» **What is expected**
Lay out the records from the line containing "The width and height of the screenshot is (1021, 764)." through the line containing "pyautogui.click(x=407, y=497)", both ends included, as a Markdown table with the columns Row and Line, numbering each line and skipping blank ones. Leave the pictures out.

» **Given data**
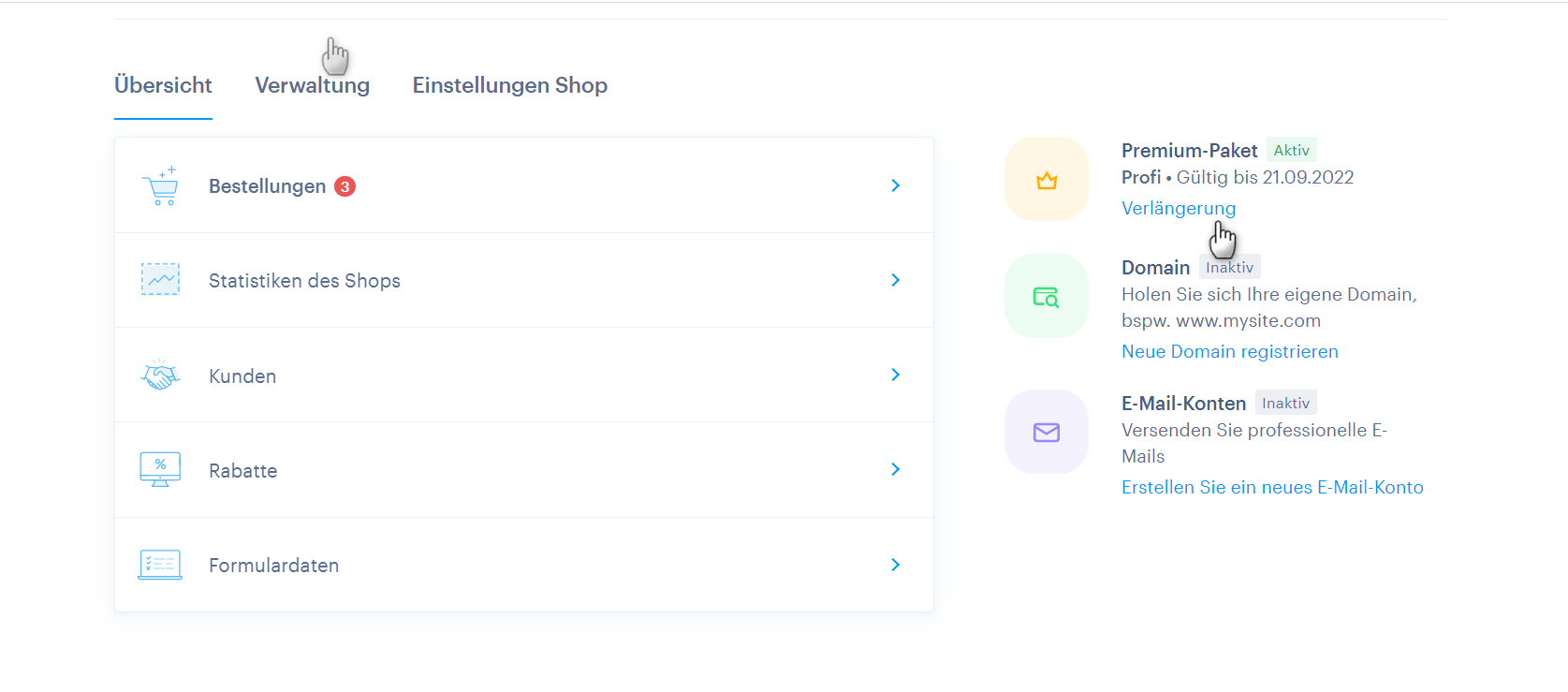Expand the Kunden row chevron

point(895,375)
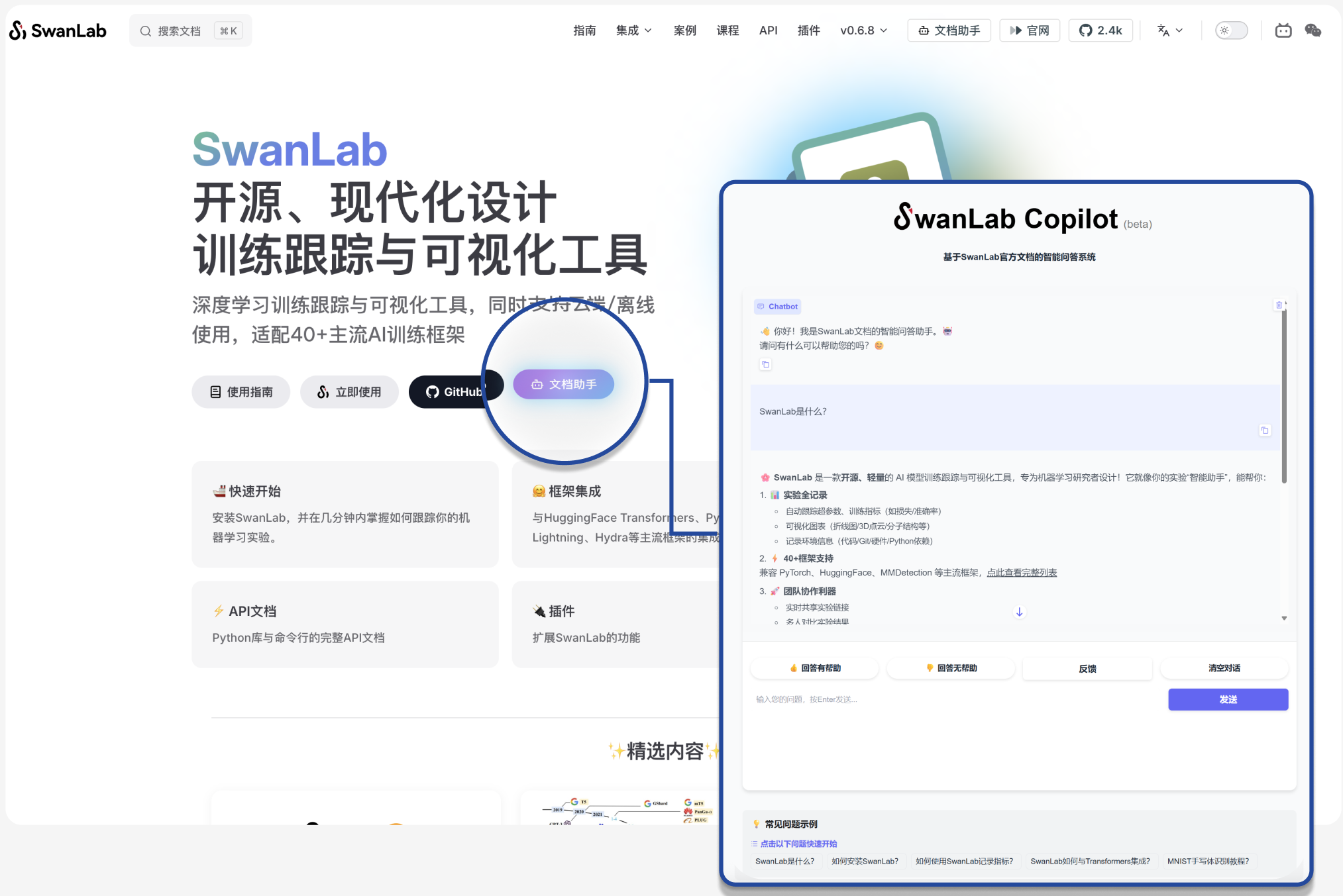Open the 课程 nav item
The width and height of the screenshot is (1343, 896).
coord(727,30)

...

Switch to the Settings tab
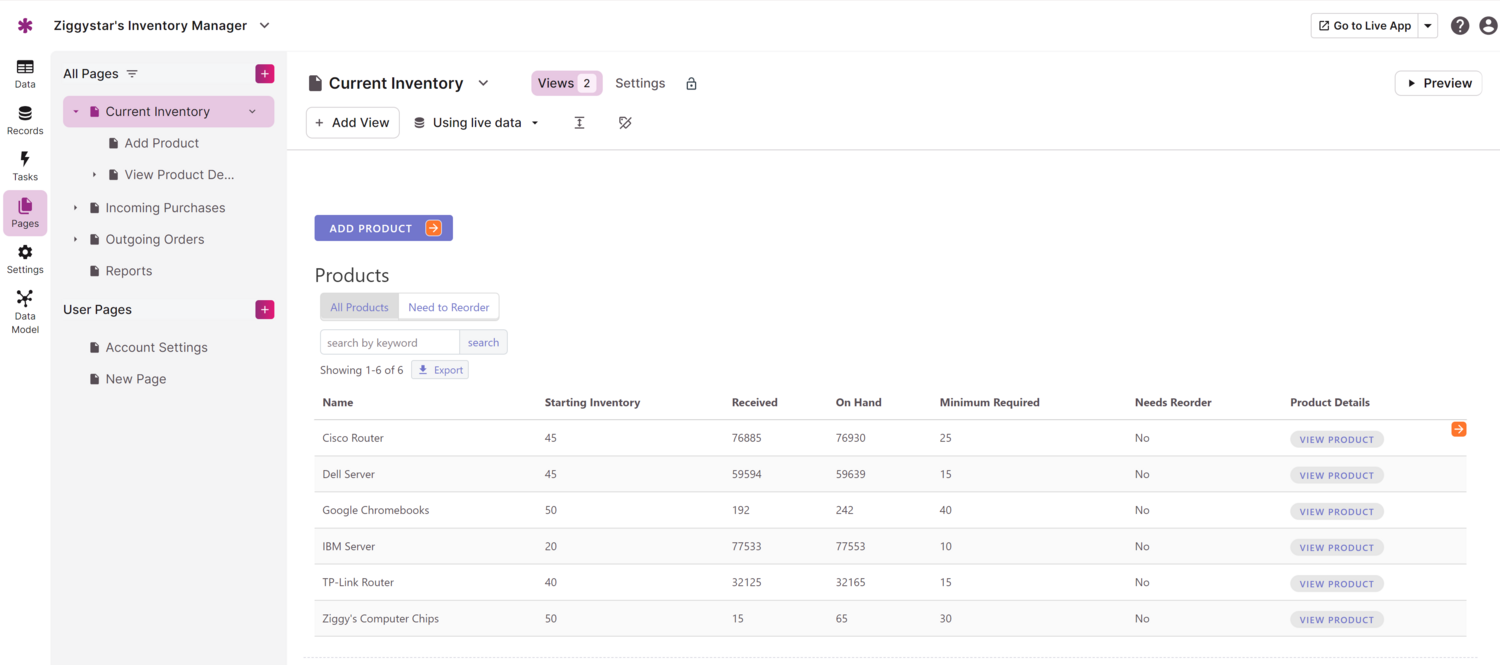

* * *

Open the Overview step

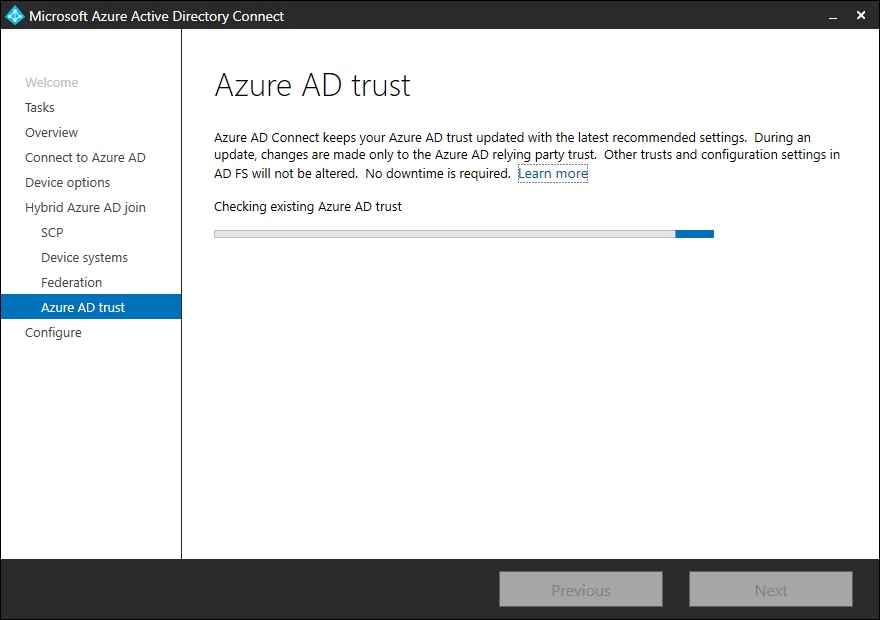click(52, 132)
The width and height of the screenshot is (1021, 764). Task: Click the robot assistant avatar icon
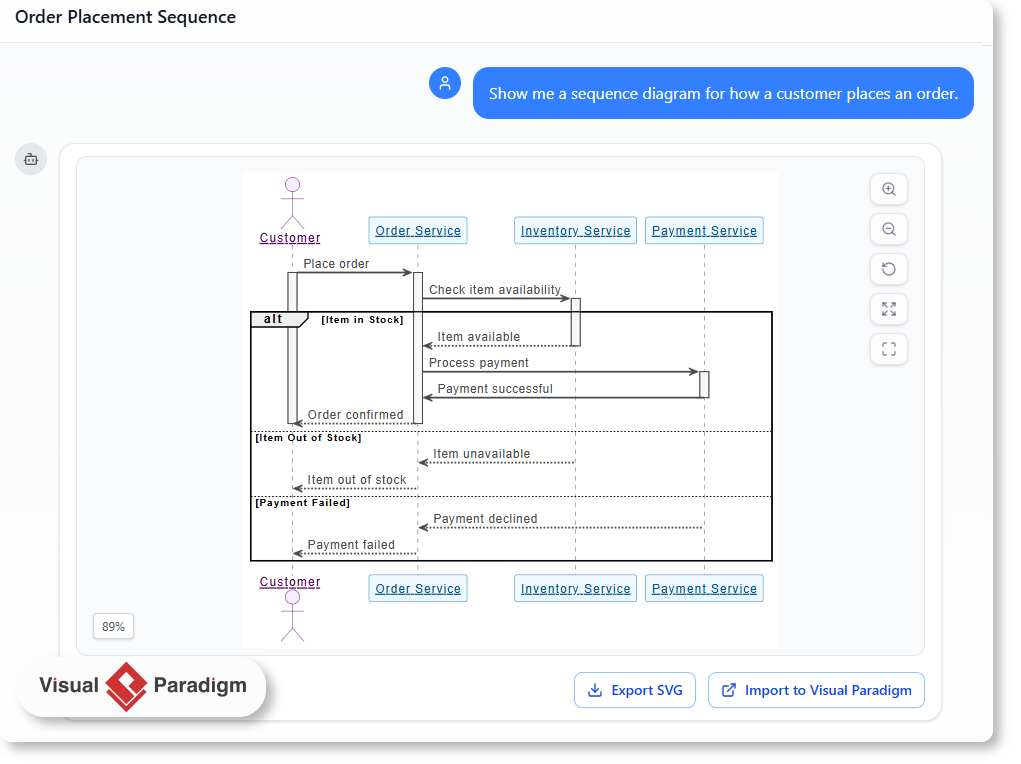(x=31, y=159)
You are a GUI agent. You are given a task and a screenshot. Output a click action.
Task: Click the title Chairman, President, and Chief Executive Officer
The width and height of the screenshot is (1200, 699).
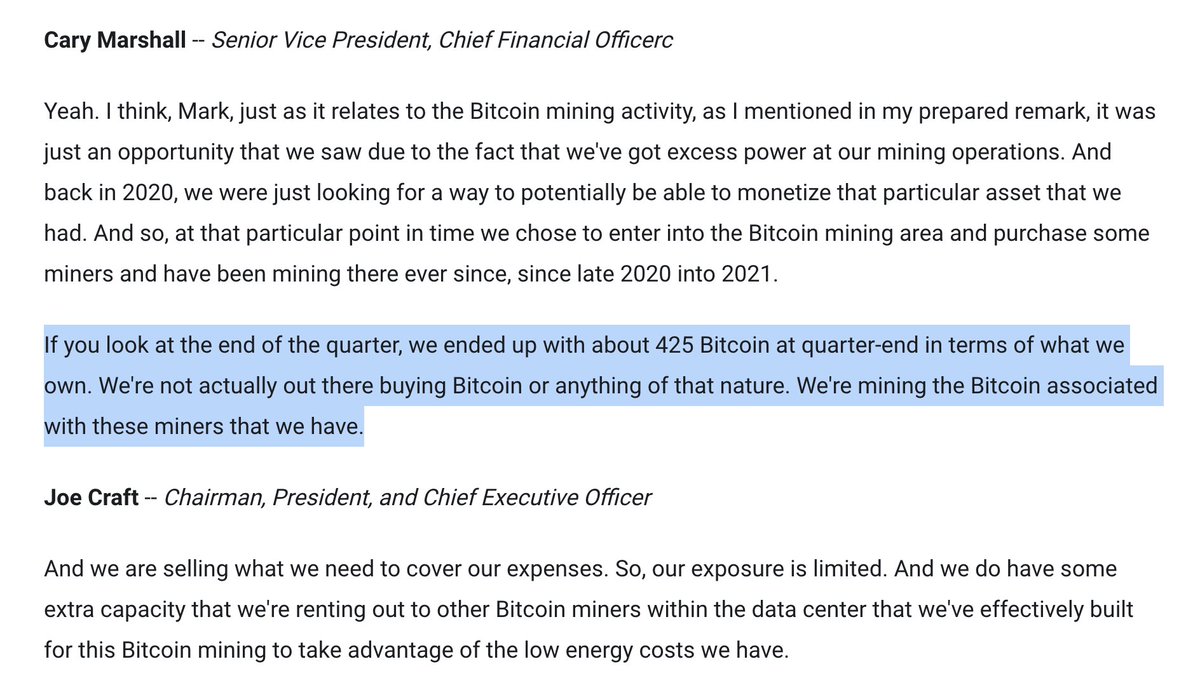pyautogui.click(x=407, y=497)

» **The completed task**
| Row | Line |
|---|---|
| 1 | The width and height of the screenshot is (1021, 764). Task: Click the robot assistant avatar icon |
| 2 | (x=31, y=159) |
| 3 | You are a GUI agent. You are given a task and a screenshot. Output a click action. |
| 4 | Task: Click the title Chairman, President, and Chief Executive Officer |
| 5 | The width and height of the screenshot is (1200, 699). |
| 6 | pyautogui.click(x=407, y=497) |